(EXERCISE INPUT Opens)

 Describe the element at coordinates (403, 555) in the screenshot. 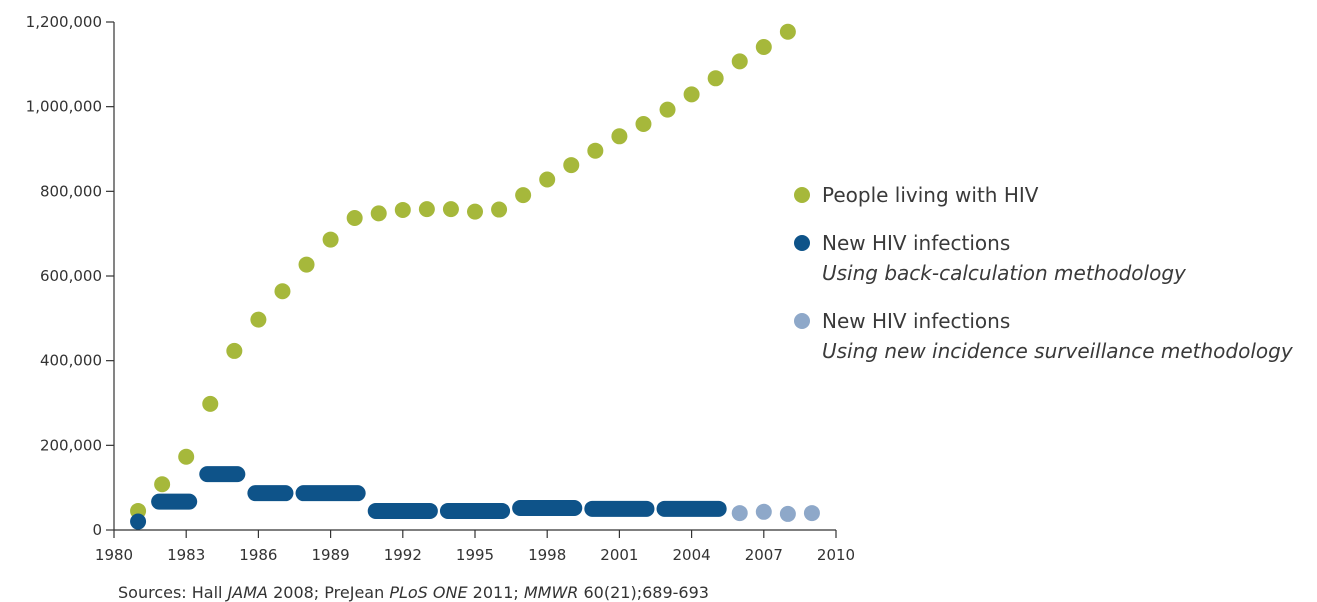

I see `x-tick-label: 1992` at that location.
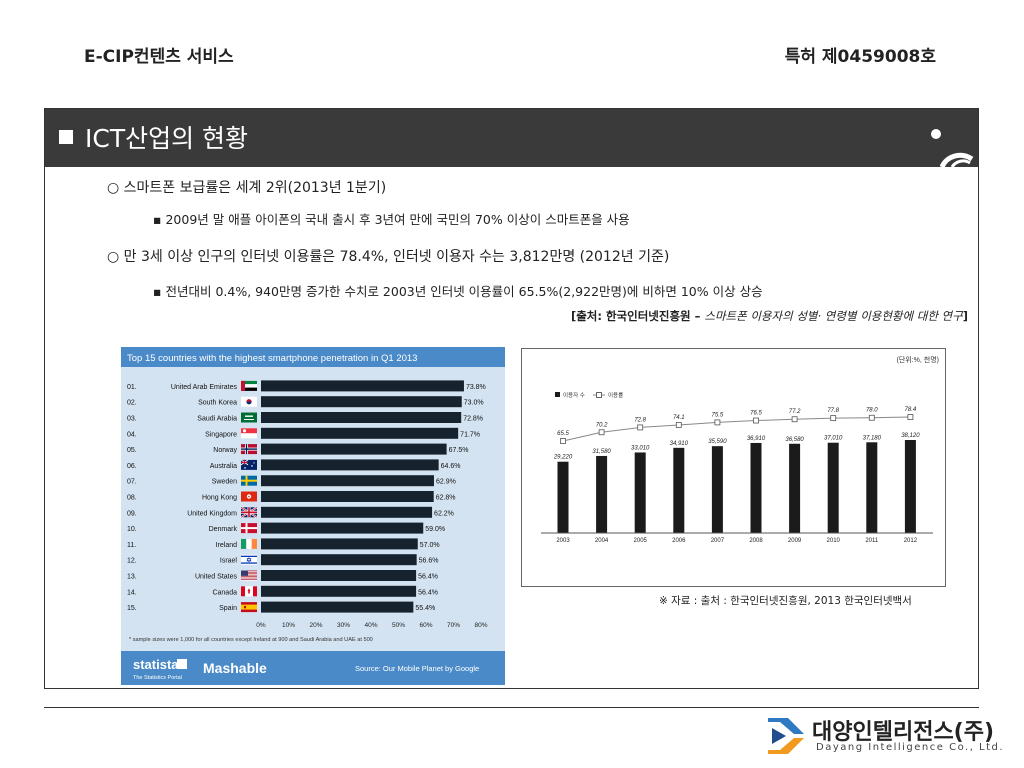 This screenshot has width=1024, height=768. I want to click on chart2-unit-label: (단위:%, 천명), so click(918, 360).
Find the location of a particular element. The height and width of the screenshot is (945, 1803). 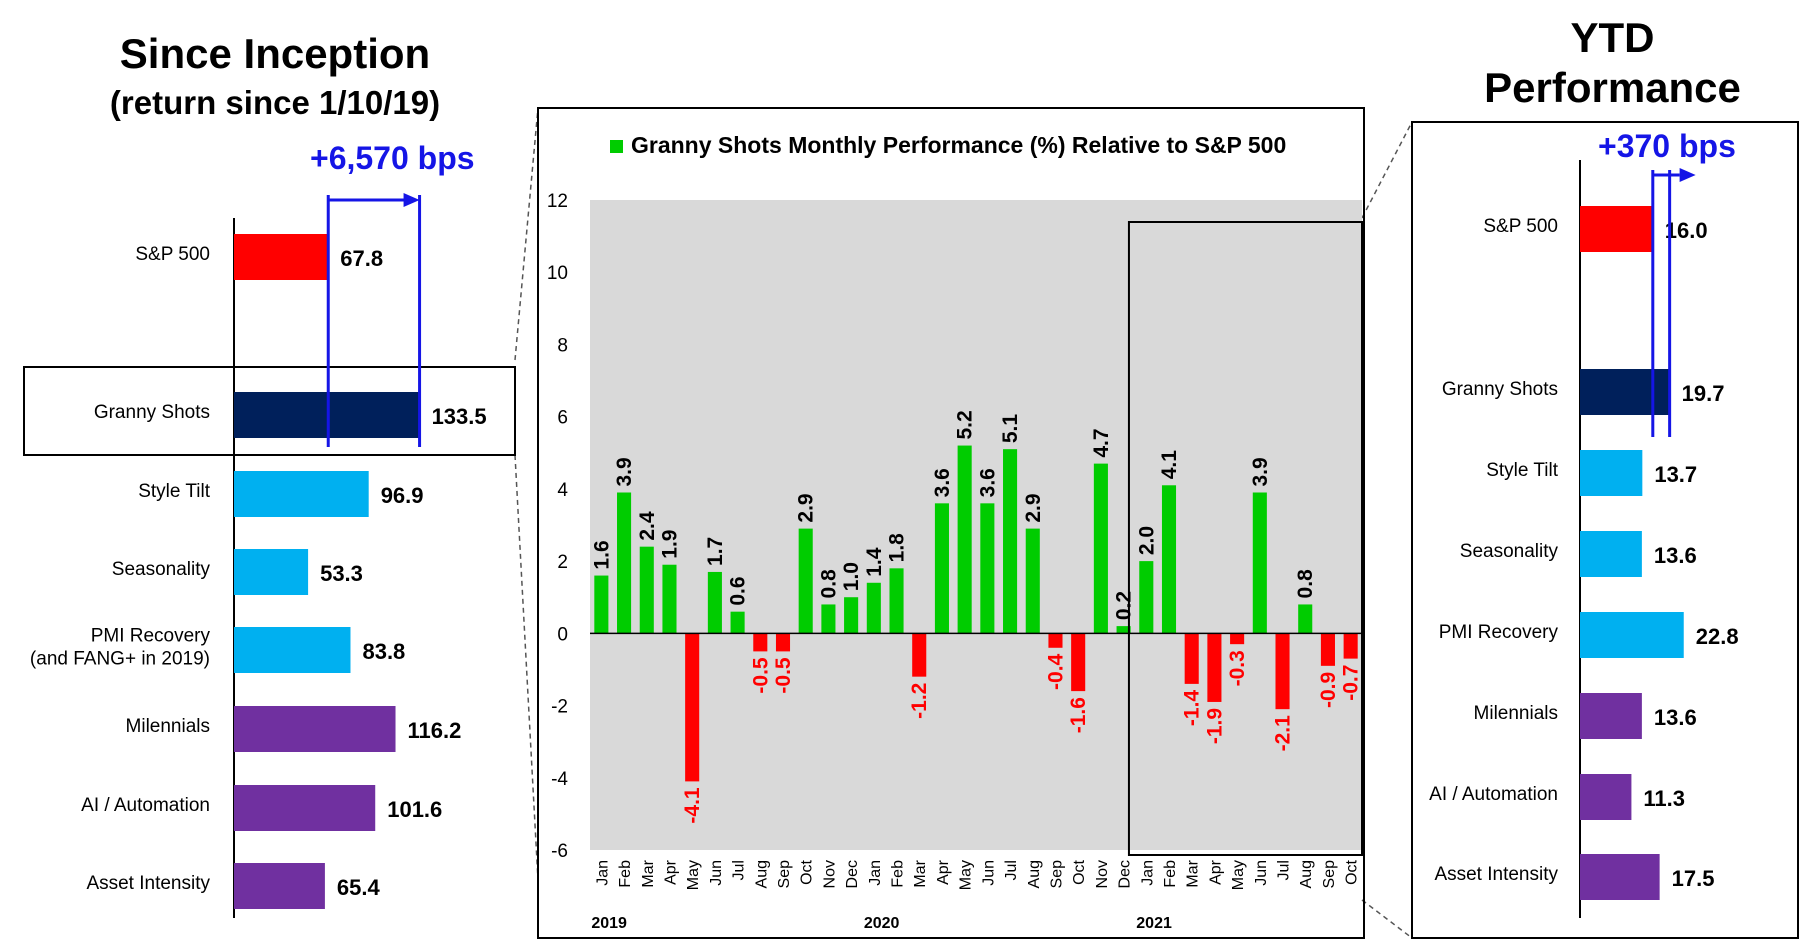

monthly-value-label: -0.9 is located at coordinates (1328, 690).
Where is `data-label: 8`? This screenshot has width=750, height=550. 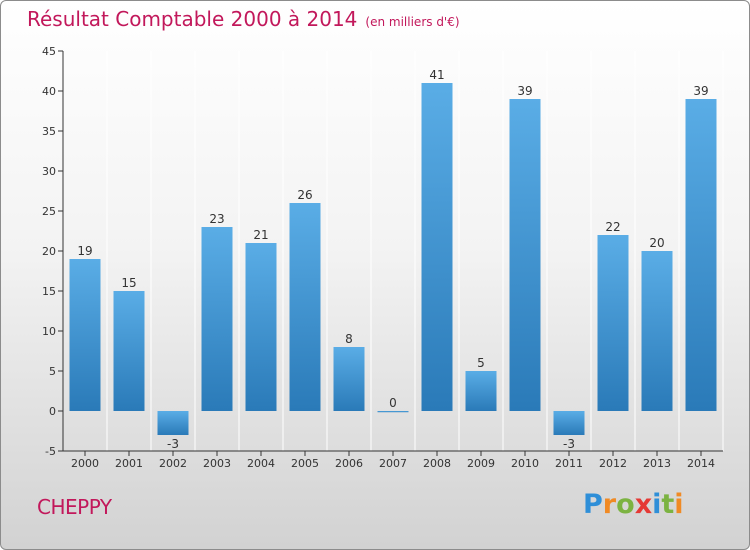
data-label: 8 is located at coordinates (349, 339).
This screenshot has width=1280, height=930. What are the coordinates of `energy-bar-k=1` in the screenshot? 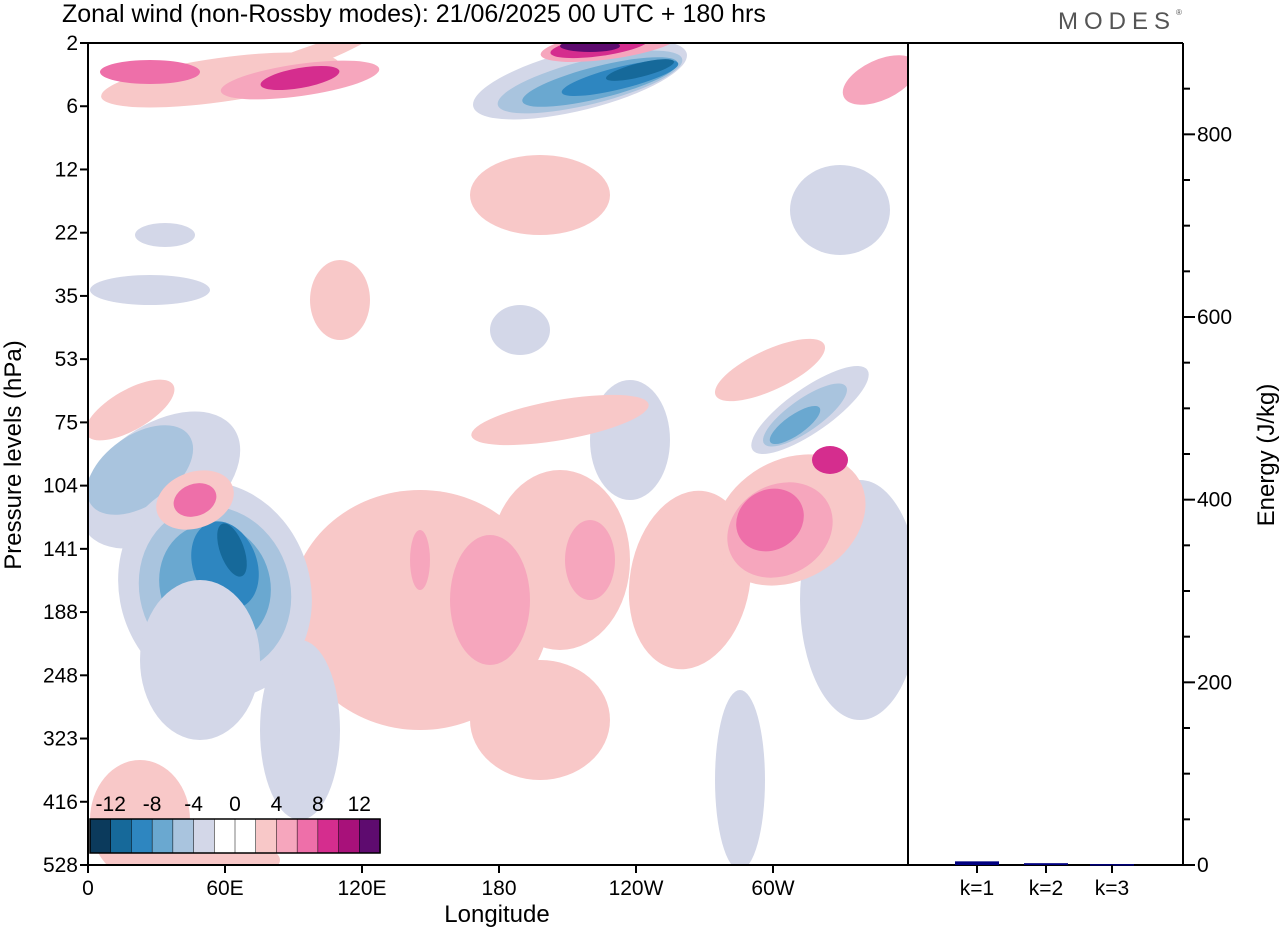 It's located at (977, 863).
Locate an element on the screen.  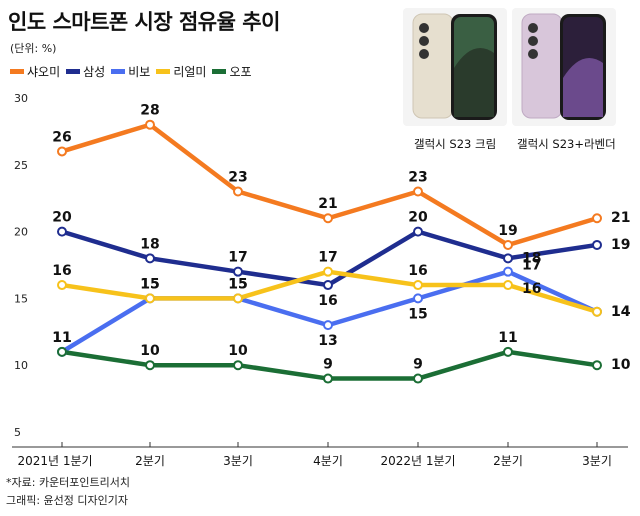
credit-note: 그래픽: 윤선정 디자인기자 is located at coordinates (68, 500).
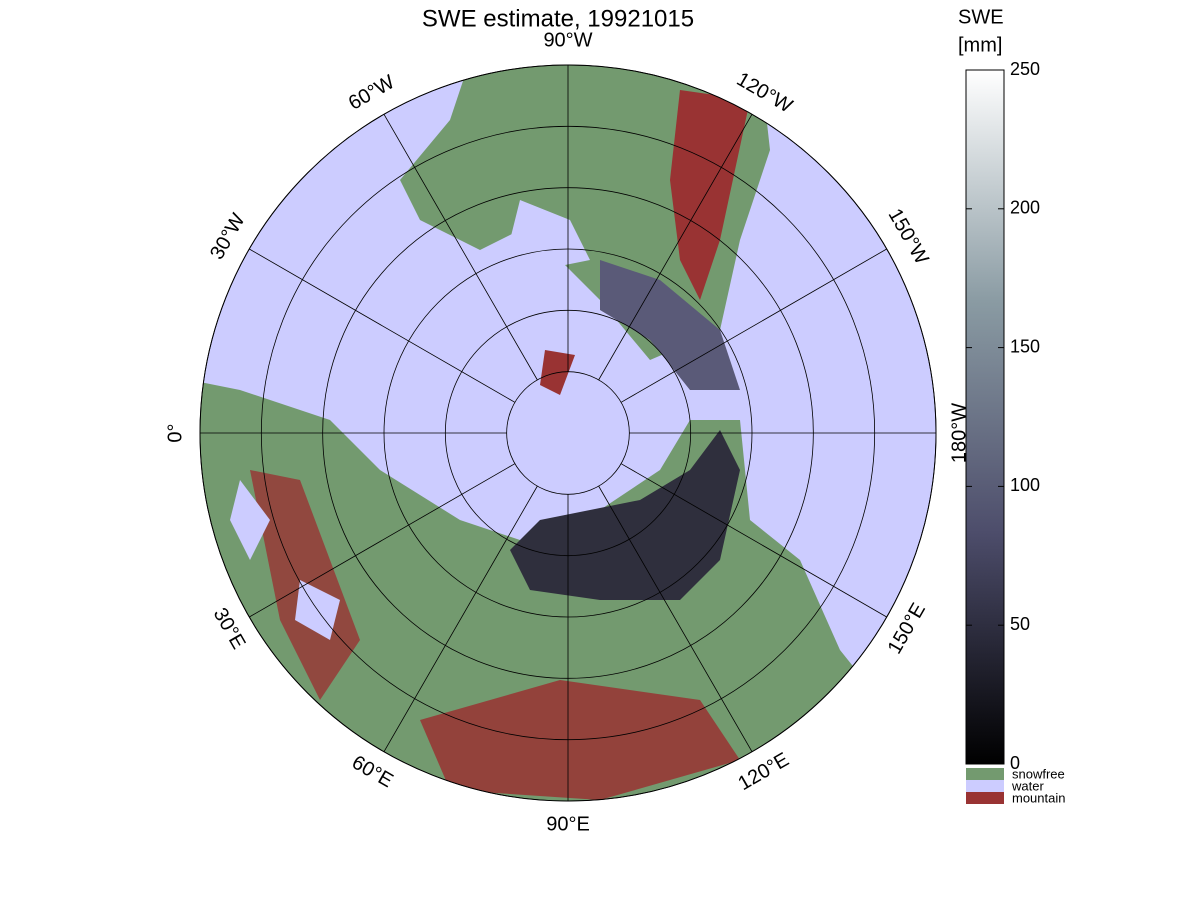 The height and width of the screenshot is (901, 1201). Describe the element at coordinates (985, 417) in the screenshot. I see `colorbar` at that location.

(EXERCISE INPUT Closes)

EXERCISE:
Copy out the listing above word for word, from its first line through the line that contains "data-label: 8 is", including that line. Leave the pictures out.

RESULT OF THE TASK:
 Describe the element at coordinates (403, 555) in the screenshot. 

I see `x-tick-label: 1992` at that location.
 This screenshot has width=1024, height=768. I want to click on chart2-unit-label: (단위:%, 천명), so click(918, 360).
Find the location of a particular element. The height and width of the screenshot is (945, 1803). 

monthly-value-label: -0.9 is located at coordinates (1328, 690).
Where is `data-label: 8`? This screenshot has width=750, height=550. 
data-label: 8 is located at coordinates (349, 339).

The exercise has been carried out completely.